**Что требуется:**
1) Ответьте по отрывку о русской традиции на три вопроса:
(a) Какой аспект русской традиции будет интересовать в первую очередь?
(b) Какой страной по преимуществу называет Россию Игорь Грабарь?
(c) В каком труде Грабаря приведено это высказывание?
2) Продолжите отрывок о русской традиции, начиная сразу после его последнего предложения.

**Выбранный отрывок:**

-*-

Обращаясь к сокровенным, глубинным аспектам русской традиции, нас будет интересовать в первую очередь именно аспект веры как формообразующей субстанции для этноса и его культуры. А в рамках культуры самое пристальное внимание наше будет уделено архитектуре и ее национальным особенностям, что далеко не случайно.
«Россия, – справедливо заявляет выдающийся исследователь русского искусства Игорь Грабарь в своей «Истории русского искусства», – по преимуществу страна зодчих. Чутье пропорции, понимание силуэта, декоративный инстинкт, изобразительность форм наводят на мысль о совершенно исключительной одаренности русского народа».

-*-

**Строки данных:**
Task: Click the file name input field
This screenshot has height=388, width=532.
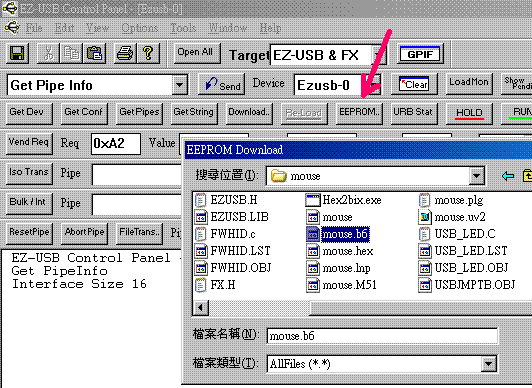Action: (382, 336)
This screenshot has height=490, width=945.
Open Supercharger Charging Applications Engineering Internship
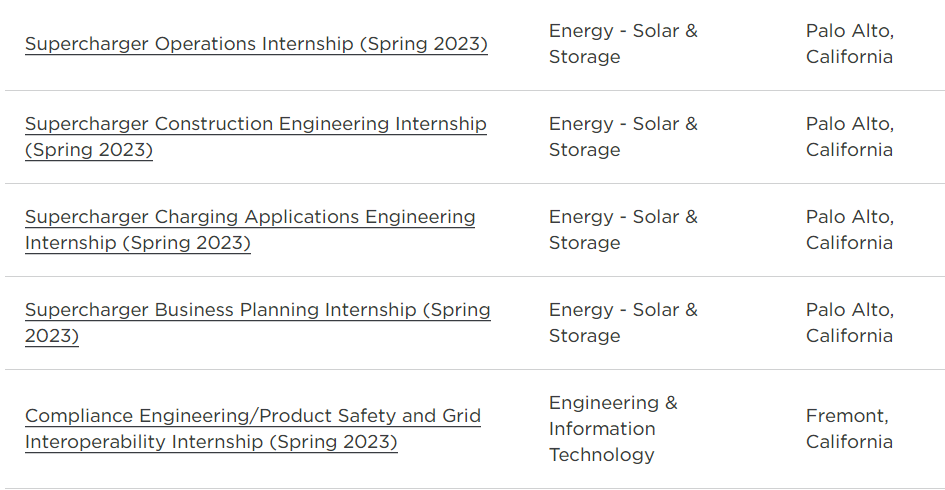click(x=250, y=230)
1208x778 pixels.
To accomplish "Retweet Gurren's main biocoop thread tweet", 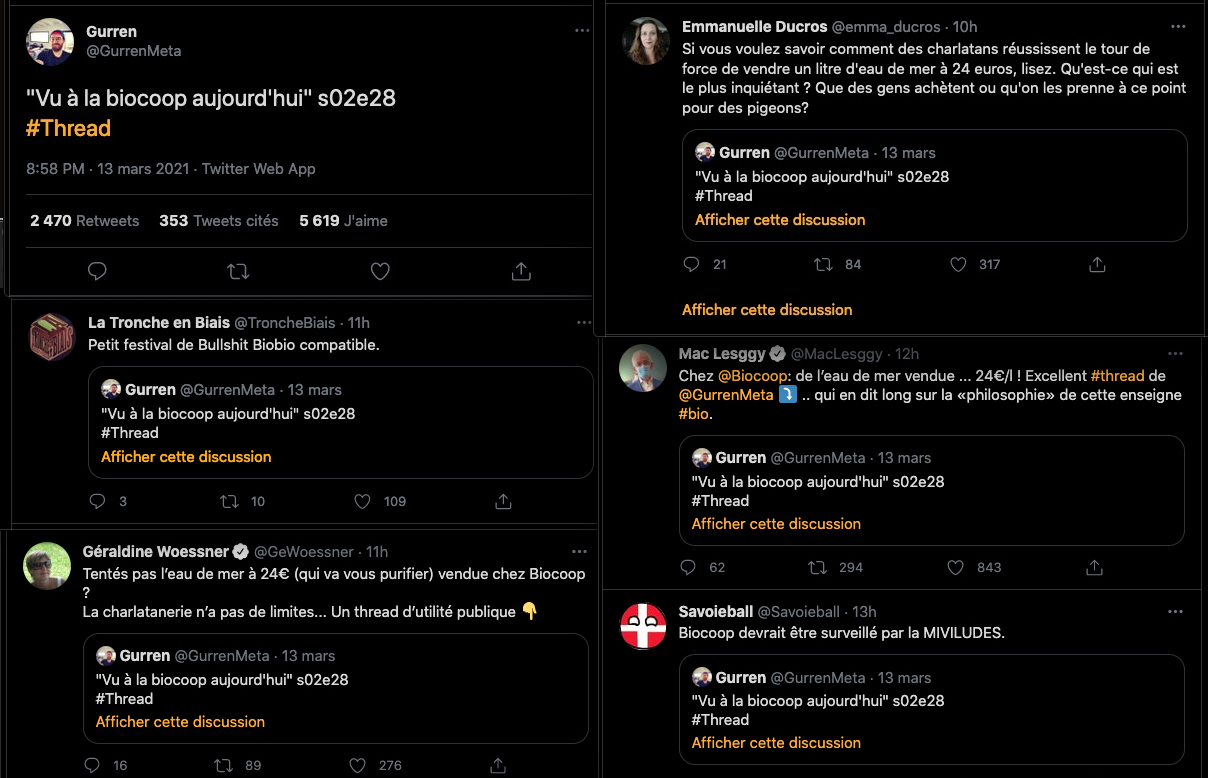I will click(x=238, y=271).
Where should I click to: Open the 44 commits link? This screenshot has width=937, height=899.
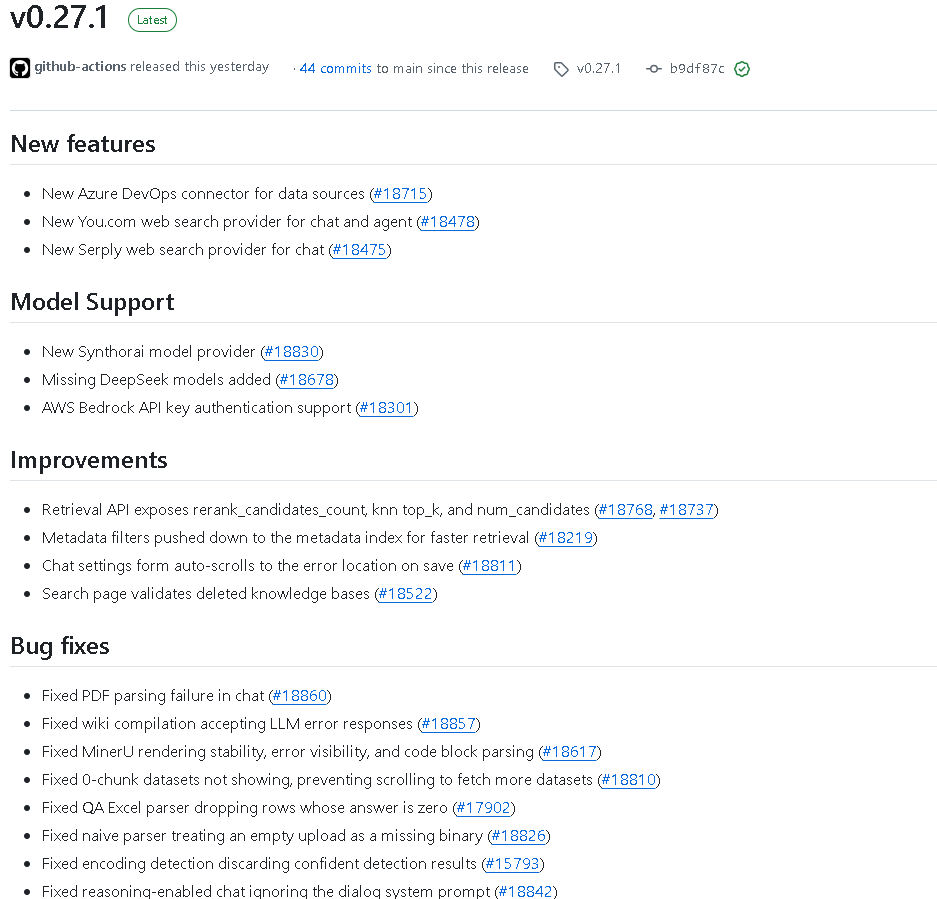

-*-

**Ответы к заданиям:**
1)
(a) Аспект веры как формообразующей субстанции для этноса и его культуры.
(b) Страной зодчих.
(c) В «Истории русского искусства».

2)
Даниил Андреев в «Розе Мира» дает позитивно ясное и одновременно глубоко одухотворенное видение роли архитектуры в истории Руси, в истории ее исторического паломничества от крещенских вод Днепра до града Небесного: «…В то время, как национальная духовная интуиция во многих других метакультурах выражала свое знание о бытии … преимущественно на языке легенд, Россия начинает выражать духовное знание о своем небесном первообразе и двойнике – России Небесной – на языке другого искусства: зодчества. С XI до XVIII века все очаги русской духовной и особенно религиозной жизни с поражающей нас последовательностью стремятся к развитию, совершенствованию и повторению одного и того же образа. Это архитектурный ансамбль, осью которого является белый кристалл – белый собор с золотыми куполами и столпообразной колокольней, вокруг него сонм часовенок и малых церквей, часто многоцветных, но почти всегда златоглавых; далее – палаты, службы и жилые хоромы и, наконец, кольцо могучих защитных стен с башнями. У их подножия – излучина реки.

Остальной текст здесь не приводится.